Net inflow of foreign direct investments in October jumped 33.7 percent to a six-month high of $672 million from $502 million a year ago, the Bangko Sentral ng Pilipinas said Friday.
“This was mainly on account of the expansion in non-residents’ net investments in debt instruments issued by local affiliates by 60 percent to $534 million from $334 million in 2018,” the BSP said in a statement.
Net inflows of equity capital, meanwhile, slowed down to $58 million from $98 million in October 2018, following the decline in equity capital placements coupled with the increase in withdrawals.
Equity capital infusions during the month came from the United States, South Korea and Japan.
These were invested in real estate, financial and insurance and manufacturing.

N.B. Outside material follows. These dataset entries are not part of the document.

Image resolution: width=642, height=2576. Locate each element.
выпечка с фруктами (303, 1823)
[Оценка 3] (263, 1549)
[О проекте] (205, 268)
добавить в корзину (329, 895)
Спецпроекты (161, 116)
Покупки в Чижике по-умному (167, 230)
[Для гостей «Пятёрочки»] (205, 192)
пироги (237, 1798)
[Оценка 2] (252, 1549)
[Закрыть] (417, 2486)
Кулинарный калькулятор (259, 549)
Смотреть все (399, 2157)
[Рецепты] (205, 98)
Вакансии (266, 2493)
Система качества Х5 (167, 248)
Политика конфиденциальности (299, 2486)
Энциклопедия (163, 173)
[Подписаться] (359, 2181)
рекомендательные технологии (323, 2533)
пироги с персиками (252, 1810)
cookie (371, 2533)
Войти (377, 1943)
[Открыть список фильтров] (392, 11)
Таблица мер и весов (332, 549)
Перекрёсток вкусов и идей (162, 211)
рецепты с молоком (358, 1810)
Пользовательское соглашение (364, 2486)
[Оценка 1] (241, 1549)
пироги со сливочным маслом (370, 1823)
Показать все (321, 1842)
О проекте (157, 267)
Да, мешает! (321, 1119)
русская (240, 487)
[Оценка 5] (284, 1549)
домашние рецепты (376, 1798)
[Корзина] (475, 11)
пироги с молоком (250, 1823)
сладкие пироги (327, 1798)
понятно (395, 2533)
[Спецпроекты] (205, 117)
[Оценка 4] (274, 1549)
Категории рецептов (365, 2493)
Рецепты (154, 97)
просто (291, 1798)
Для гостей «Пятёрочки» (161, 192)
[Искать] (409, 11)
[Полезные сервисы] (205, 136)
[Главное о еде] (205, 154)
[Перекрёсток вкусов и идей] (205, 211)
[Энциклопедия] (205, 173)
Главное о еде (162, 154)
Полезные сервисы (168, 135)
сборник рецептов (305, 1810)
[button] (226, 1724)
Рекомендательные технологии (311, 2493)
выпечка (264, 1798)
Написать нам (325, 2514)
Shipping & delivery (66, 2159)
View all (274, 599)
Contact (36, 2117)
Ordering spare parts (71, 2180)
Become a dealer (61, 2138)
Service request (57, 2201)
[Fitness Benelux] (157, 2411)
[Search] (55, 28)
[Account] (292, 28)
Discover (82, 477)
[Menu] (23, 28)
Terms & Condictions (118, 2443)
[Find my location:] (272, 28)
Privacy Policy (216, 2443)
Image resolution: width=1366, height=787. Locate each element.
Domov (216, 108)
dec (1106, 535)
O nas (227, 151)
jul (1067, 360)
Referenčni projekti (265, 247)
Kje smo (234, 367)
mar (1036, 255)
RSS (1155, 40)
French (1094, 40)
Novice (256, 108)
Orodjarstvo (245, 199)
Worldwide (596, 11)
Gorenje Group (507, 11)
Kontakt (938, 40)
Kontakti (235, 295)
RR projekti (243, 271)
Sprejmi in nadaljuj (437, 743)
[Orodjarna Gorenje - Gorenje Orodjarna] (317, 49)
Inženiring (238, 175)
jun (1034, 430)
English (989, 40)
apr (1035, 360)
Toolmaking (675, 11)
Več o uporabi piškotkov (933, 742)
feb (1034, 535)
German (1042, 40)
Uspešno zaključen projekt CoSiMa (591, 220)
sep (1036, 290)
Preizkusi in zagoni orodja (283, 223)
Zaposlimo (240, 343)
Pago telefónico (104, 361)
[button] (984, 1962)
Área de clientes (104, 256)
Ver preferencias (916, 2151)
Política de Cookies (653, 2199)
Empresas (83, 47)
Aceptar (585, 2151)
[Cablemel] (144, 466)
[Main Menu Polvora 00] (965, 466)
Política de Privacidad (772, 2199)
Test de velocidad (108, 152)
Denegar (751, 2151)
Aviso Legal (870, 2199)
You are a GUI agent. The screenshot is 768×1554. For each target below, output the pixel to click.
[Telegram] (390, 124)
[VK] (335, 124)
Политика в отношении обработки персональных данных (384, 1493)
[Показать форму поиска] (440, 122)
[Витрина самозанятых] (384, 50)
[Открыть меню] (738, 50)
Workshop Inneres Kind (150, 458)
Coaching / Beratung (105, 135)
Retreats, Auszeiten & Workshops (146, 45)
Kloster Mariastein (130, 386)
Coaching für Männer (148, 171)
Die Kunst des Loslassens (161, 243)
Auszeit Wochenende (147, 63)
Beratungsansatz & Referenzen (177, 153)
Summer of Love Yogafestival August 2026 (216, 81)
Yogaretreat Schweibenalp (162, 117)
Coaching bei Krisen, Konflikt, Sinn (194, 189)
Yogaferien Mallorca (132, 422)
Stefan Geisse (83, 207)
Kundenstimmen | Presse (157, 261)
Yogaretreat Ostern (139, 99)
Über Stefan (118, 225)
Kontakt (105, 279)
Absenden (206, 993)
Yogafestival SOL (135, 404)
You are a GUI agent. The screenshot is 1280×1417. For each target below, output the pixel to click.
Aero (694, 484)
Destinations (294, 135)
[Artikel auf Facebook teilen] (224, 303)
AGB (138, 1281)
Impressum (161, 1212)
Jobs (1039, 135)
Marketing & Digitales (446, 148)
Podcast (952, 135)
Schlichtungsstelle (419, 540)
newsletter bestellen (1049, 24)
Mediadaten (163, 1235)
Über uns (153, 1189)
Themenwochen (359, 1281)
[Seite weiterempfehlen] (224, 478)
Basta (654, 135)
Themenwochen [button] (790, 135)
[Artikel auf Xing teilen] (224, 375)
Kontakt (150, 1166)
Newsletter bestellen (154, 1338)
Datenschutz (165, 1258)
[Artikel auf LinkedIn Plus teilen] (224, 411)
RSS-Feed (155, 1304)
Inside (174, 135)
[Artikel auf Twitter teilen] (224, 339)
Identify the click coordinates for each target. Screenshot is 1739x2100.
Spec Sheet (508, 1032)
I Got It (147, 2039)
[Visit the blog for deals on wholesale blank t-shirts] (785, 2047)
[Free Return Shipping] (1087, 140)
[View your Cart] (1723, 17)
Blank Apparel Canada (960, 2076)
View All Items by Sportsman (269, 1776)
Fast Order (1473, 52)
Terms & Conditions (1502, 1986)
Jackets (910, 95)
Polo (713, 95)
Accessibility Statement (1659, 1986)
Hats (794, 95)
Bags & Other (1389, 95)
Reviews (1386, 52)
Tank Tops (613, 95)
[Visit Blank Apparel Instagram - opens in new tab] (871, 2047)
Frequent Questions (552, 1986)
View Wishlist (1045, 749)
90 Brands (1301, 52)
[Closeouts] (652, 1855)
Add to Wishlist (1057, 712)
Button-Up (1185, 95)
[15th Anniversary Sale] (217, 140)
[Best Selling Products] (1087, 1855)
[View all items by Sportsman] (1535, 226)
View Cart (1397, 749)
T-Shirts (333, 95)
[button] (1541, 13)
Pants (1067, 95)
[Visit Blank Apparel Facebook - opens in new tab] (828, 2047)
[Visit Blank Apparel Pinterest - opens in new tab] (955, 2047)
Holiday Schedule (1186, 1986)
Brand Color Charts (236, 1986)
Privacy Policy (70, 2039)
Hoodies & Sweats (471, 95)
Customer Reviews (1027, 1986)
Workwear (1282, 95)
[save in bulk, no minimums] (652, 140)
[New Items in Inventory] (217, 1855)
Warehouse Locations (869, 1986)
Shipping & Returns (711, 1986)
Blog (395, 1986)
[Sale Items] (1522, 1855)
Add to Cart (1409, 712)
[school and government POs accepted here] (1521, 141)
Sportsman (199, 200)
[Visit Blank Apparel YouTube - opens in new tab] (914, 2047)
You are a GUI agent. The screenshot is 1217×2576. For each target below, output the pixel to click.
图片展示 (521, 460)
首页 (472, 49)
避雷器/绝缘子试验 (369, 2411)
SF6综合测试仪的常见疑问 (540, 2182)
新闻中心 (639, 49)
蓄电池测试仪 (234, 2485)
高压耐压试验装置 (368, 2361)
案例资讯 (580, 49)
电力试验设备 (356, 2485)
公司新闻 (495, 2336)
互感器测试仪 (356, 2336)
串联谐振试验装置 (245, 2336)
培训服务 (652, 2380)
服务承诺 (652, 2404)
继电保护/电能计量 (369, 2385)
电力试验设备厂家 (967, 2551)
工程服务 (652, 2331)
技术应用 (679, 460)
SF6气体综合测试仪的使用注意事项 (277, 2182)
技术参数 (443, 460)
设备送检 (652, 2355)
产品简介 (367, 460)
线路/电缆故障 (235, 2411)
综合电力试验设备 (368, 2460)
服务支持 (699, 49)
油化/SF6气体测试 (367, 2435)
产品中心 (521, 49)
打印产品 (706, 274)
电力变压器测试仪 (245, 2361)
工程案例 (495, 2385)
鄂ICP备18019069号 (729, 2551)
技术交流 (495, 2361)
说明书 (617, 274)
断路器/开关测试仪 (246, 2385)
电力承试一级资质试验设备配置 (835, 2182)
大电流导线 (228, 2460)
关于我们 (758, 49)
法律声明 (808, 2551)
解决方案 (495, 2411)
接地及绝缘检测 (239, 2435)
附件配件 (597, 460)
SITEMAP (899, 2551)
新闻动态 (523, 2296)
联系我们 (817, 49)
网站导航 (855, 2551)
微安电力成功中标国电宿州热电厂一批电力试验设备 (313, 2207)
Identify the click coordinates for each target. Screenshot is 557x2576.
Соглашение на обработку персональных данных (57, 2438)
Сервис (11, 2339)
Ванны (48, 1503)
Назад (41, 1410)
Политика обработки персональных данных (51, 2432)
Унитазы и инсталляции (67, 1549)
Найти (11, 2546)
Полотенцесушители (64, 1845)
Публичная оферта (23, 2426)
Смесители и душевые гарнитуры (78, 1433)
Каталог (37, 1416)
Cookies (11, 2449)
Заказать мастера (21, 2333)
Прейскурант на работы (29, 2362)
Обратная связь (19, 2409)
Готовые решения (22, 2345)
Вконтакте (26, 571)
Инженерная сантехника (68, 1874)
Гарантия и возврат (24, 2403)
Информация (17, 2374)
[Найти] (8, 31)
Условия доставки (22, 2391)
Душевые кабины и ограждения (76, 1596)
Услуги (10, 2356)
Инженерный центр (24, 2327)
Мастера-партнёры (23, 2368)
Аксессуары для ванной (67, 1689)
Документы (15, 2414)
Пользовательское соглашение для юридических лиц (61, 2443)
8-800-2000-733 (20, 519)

The latest figures brought the net FDI in the first 10 months to $5.8 billion, lower by 32.8 percent from $8.6 billion a year ago.
“The lower FDI net inflows reflect subdued investor sentiment due to the continued sluggish global economic activity,” the BSP said.
The top country sources of equity capital placements in the 10-month period were Japan, the US, Singapore, China and South Korea. These were invested in financial and insurance, real estate, and manufacturing.
The BSP in November revised downward the net FDI projection in 2019 to $6.8 billion from the earlier projection of $9 billion, taking into account the latest global developments.
But for 2020, the BSP expects net FDI to reach $8.8 billion.